うちは残念ながら使っていないのですが、BiNDというホームページ制作用ソフトを作っているデジタルステージの平野さんという方の講演を聴いたことがあります。
その中で印象的だったのが、「Webはどうして編集会議しないですか?」でした。
www.digitalstage.jp/bind/notes/column01.html
- ディレクター
- 「はい、では○○のホームページリニューアルについて話し合いましょう」
- デザイナー
- 「ファイル形式はどうしますか?Fireworksで作ればいいですか?」
- ディレクター
- 「コーディングをお願いするときに問題にならないですか?」
- コーダー
- 「大丈夫です、仕様はどうしましょうか?XHTML+CSSでやりますよね?CMSは?」
- プログラマ
- 「Word Pressでやるって聞いてますんで、テンプレート作るのはこっちでやります。UTF-8でやってくださいね。」
- ディレクター
- 「じゃあ、必要なデザインとサイトマップは今週中に用意しますね。」
- デザイナー
- 「原稿と要素はどうなってます?」
- ディレクター
- 「そのへんはお客さんに用意してもらいますよ。まぁ見栄えよく適当にお願いします。」
- SEOエンジニア
- 「SEO的にはテキストが○○文字くらい欲しいとこなんですけど」
- ディレクター
- 「そのへんはバランスよく見えるようにやっといて」
- デザイナー
- 「はーい」
- ディレクター
- 「あと、集客はSEOとツイッターとブログでやるんで、そのへんも適当に…」
こんな会議で進行している案件、けっこうありませんか?
たしかに、デザイン、コーディングにかかる時間は膨大ですし、それぞれが専門職なので目の前にある仕事に集中するのは当たり前なんですが、何か大事なことを忘れてないですか?
逆に、当たり前の事を忘れていませんか?
- ディレクター
- 「このクライアントは、集客よりもブランド力の向上を求めています。」
- デザイナー
- 「では、CIはちゃんとしないとですね。あと、カラーの指定なんかありますか?」
- ディレクター
- 「そこはウチから提案しましょう。エンドユーザーは30代の女性が多いらしいけど」
- デザイナー
- 「商品の魅力を引き出す意味で言えば、もっと若い世代に訴えたほうが良いかもですね。」
- ディレクター
- 「戦略についてはクライアントと詰めてきます。」
- デザイナー
- 「一番訴えたい事を強調したいし、それに対する説得力が欲しいと思うので、構成考えましょう。」
- コーダー
- 「サイトマップはどうなってますか?更新頻度は?」
- ディレクター
- 「今回、信頼性が重要なので、原稿については専門のライターを探してるとこです。あと、開発部門の方にもインタ ビュー予定です。情報量は濃くなるので整理が必要ですね。」
- コーダー
- 「それなら、CMS入れて更新しやすくしたほうがいいですね。クライアントのリテラシーはどんなです?」
- ディレクター
- 「Web担当は居ないのと、ワードとメールがそこそこ使える程度です。トレーニングが必要でしょうね。」
- コーダー
- 「じゃあ、MovableTypeにWYSIWYGエディタという組み合わせでいきましょう。SEO考慮は?」
- ディレクター
- 「販路の拡大というよりブランド力の向上なので、検索でヒットすれば良いってもんでも無いです。ただ、あとからコ ンサル入りやすいように…」
こういう会議が必要なんじゃないかな。と思います。お客様にも積極的に参加してもらいたいですね。
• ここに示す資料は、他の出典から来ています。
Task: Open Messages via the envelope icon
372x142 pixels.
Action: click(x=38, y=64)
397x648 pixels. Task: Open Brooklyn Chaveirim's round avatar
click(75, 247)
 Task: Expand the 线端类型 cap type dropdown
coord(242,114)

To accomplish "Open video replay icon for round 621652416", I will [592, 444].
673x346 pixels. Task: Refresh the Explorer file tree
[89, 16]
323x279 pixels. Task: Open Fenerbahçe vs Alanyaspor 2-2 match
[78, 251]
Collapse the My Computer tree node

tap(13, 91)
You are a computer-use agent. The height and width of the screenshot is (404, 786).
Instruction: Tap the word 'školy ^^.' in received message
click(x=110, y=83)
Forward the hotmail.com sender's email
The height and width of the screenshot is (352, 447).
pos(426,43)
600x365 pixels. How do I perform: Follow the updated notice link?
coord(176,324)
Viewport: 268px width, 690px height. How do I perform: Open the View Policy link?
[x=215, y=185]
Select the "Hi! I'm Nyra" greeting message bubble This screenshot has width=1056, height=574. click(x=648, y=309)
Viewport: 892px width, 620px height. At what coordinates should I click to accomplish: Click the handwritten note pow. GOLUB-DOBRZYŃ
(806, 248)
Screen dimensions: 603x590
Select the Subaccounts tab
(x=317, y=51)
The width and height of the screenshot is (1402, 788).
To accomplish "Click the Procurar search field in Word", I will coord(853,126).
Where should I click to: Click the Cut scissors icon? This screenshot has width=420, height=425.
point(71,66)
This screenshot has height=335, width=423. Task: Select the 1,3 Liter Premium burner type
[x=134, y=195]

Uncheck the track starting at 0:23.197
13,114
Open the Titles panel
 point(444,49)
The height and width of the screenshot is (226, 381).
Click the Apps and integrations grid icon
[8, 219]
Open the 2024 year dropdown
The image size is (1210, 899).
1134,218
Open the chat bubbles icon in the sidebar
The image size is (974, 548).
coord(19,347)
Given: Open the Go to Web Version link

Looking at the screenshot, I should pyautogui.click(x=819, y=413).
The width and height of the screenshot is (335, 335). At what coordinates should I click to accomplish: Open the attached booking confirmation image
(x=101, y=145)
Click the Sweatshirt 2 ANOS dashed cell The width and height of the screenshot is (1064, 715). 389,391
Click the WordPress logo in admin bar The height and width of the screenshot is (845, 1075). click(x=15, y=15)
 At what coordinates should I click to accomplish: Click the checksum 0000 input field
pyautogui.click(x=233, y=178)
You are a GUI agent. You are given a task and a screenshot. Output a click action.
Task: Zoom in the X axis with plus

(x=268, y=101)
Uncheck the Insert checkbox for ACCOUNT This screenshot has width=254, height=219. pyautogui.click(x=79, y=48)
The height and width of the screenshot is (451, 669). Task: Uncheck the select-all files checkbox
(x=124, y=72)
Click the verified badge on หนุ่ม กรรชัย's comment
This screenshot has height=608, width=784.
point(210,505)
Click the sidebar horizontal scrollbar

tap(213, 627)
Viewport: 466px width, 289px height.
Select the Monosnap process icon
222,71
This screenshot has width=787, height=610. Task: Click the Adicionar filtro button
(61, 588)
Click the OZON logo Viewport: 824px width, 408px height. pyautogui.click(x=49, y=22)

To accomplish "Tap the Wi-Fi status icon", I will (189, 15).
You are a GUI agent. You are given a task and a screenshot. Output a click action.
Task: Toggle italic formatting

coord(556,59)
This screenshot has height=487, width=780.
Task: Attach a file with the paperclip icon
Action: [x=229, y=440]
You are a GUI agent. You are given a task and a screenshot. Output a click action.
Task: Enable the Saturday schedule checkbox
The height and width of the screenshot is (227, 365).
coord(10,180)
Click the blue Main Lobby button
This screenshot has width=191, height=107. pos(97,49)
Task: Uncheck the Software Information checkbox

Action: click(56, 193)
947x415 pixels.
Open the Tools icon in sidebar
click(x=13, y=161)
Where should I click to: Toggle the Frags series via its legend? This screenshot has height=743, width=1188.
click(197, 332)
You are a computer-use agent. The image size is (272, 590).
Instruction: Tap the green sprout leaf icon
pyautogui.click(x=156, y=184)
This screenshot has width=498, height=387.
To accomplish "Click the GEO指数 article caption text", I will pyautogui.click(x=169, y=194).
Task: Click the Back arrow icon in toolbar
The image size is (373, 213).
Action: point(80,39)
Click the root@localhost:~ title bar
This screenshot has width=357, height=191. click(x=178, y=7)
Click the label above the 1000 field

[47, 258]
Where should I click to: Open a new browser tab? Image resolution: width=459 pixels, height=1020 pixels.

専門性が高い人=コミュニケーション能力の低い人というわけでは無いはずなのに、どうしてWeb業界ではこういう会議が行われないのか?私も不思議 でならないです。
さて、こんな会議が行われない理由の一つとして、平野さんが仰ってるには、Web制作の現場での、無理なスケジューリングが影響しているのでは無い かと指摘していました。制作にかかる時間と労力をもっと軽減すれば、戦略的なことを話しあう会議や仕切りにもっと時間が取れるんじゃないかと。
そんな思いから、簡単ホームページ制作ソフトの作成に着手したんだそうです。
Chopstickとしても、もっとお客様からヒヤリングをしたいし、ディスカッションもしていきたいです。綺麗にかっこよくデザインするのは難し いことでは無いですが、全部にちゃんと理由が無いといかんと思うからです。
どうしてその色?
誰に訴えたいの?
どう思われたい?
このサイトのゴールは?問い合わせ?販売?認知?
新規制作のときは特に色々とお聞きすると思います。「いいよ、面倒だよ~適当にやってよ~」という方は、どうぞ他の業者様を選んでくださいませ。
安いとこはいくらでもありますから。